Oder NMG 16d: «Die SuS können Geschlechterrollen (z.B. Merkmale, Stereotypen, Verhalten) beschreiben und hinterfragen sowie Vorurteile und Klischees in Alltag und Medien erkennen.»
Wie das Thema behandelt wird steht und fällt natürlich mit der Lehrperson.
Am 14. Juni findet zweite grosse schweizweite Frauen*streik nach 1991 statt. Gerade für Lehrer*innen ist eine Beteiligung nicht gerade einfach. Hast du dir diesbezüglich schon Überlegungen gemacht?
Mein Problem am 14. Juni ist nicht, dass ich arbeiten müsste, sondern, dass dann eine der wichtigsten Prüfungen an der PH stattfindet. Im Moment sind wir dabei zu versuchen, diese Prüfung zu verschieben, allerdings erhoffe ich mir nicht all zu viel. Die PH ist nicht gerade für ihre Flexibilität bekannt.
Wieso wirst du am 14. Juni streiken?
Gründe zu streiken gibt es selbstverständlich viele. Bezogen auf unseren Beruf geht es mir besonders um die Anerkennung der Arbeit von Lehrpersonen der unteren Schulstufen. Es ist extrem stossend, dass KUst (Kindergarten Unterstufe) – Studierende die gleiche Ausbildung machen und mindestens die gleiche Belastung bei der Arbeit erleben, aber massiv viel weniger verdienen (ca. 800 Franken). Meiner Ansicht nach kann nicht geleugnet werden, dass dieser Lohnunterschied zumindest teilweise dadurch bedingt ist, dass es sich traditionell um einen Frauenberuf handelt.
Was muss der Frauenstreik fordern? Was sind deine feministischen Ziele?
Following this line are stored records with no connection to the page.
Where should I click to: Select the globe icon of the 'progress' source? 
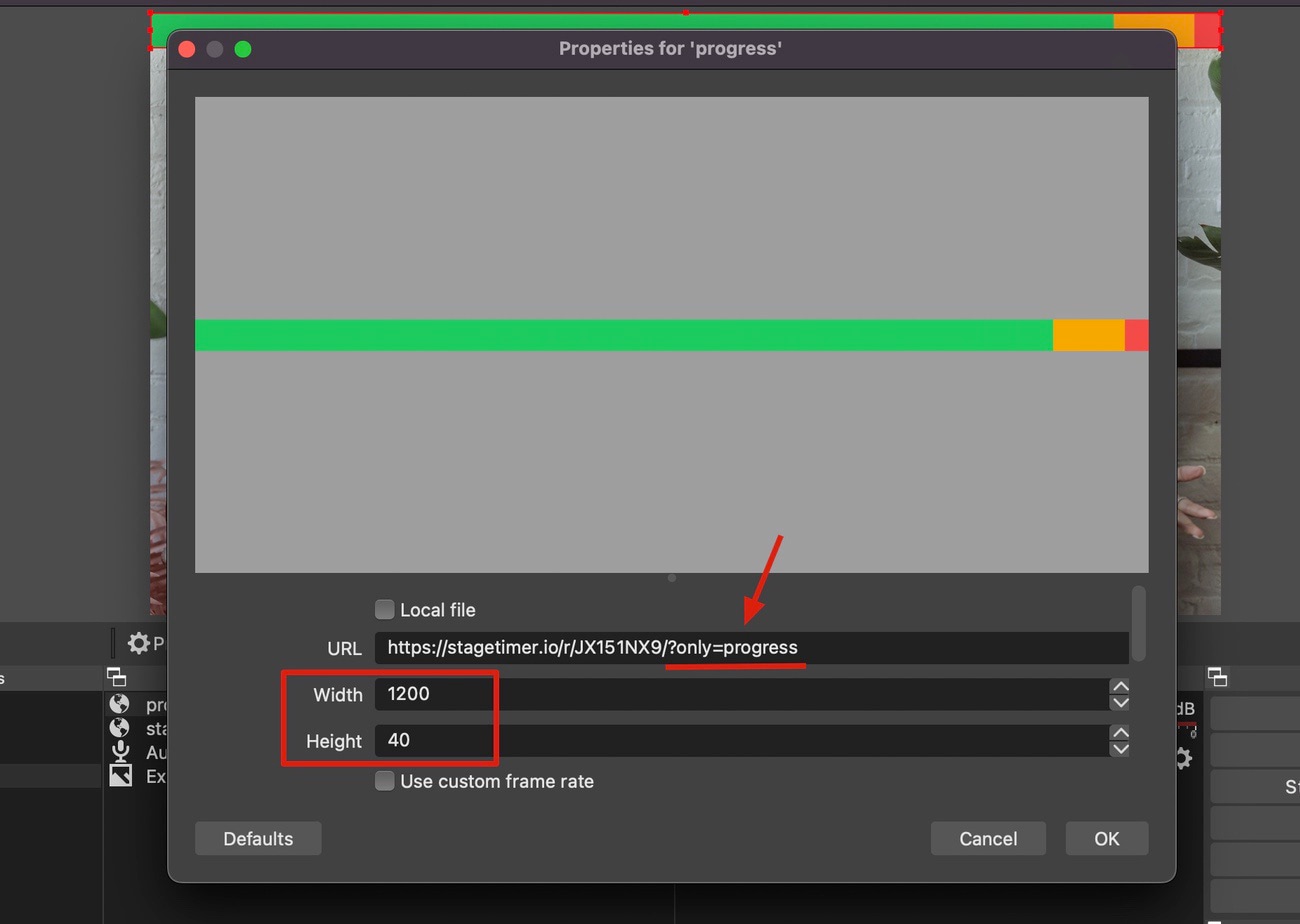point(120,704)
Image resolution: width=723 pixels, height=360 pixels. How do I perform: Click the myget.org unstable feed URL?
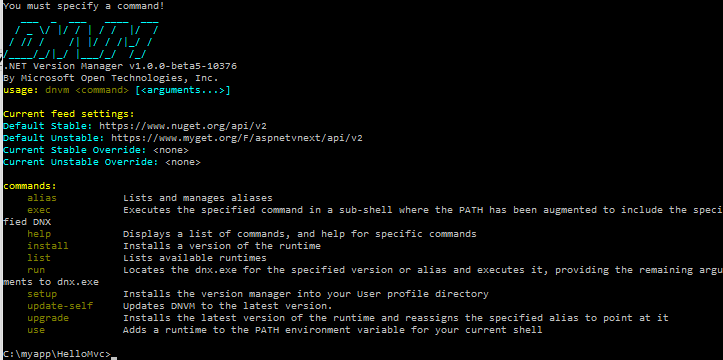[x=237, y=138]
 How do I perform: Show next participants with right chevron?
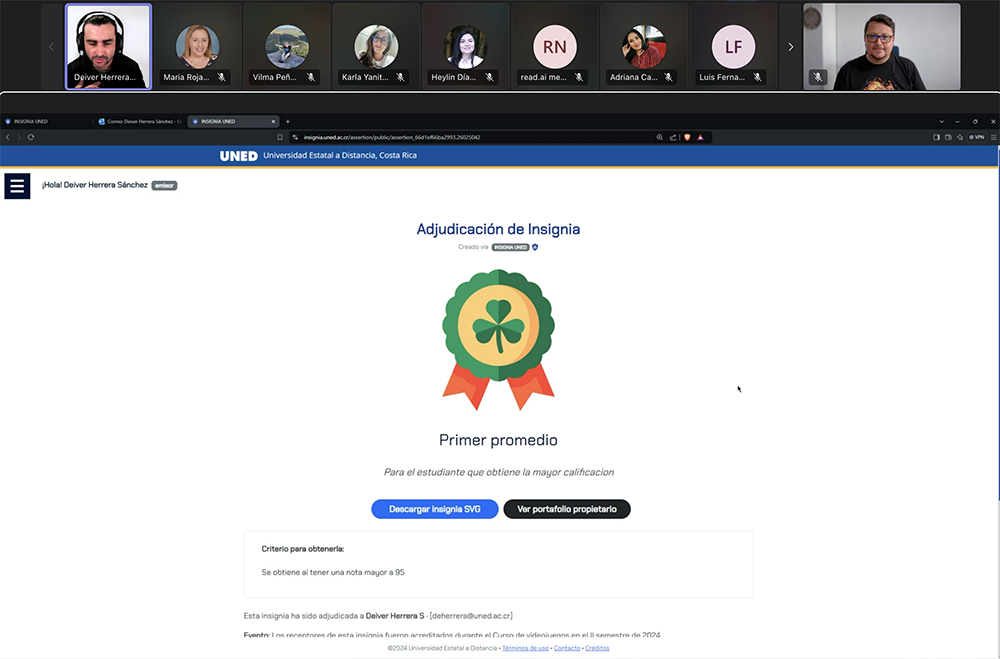(790, 47)
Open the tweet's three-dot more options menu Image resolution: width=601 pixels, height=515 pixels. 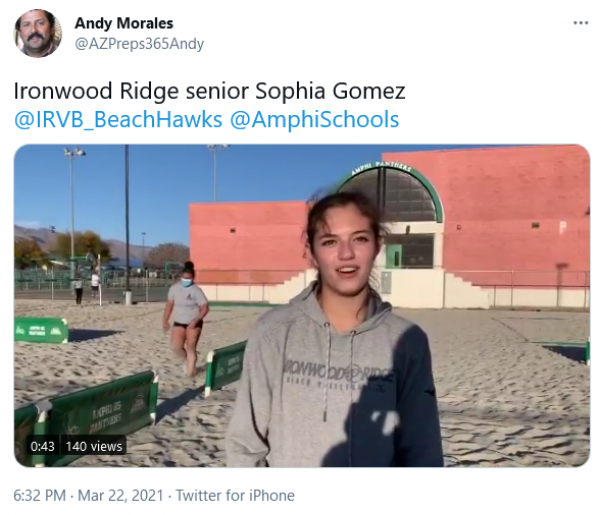click(x=580, y=23)
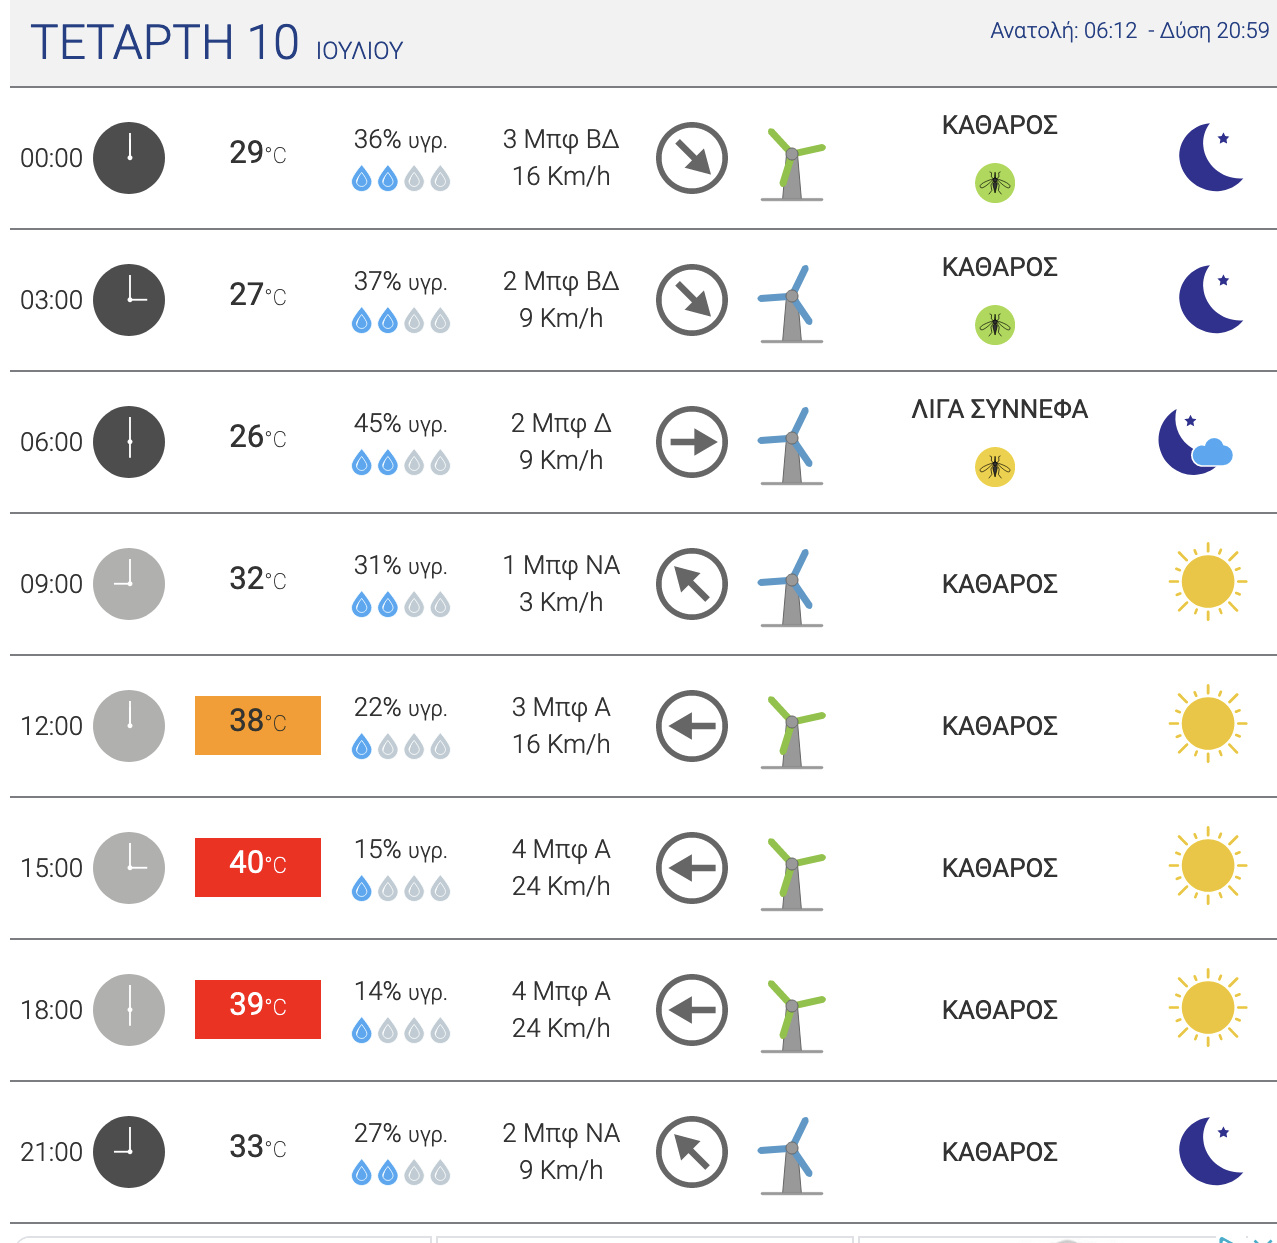Click the sun icon in the 09:00 row

1207,581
Der Frauenstreik soll fordern, dass das Lohnniveau der Kindergarten – Lehrpersonen an die Primarstufe angepasst wird und dass an Schulen über Sexismus und dessen Folgen aufgeklärt wird. Mein persönliches Ziel ist es, dass niemand aufgrund des Geschlechts bzw. der Geschlechtsidentität diskriminiert wird.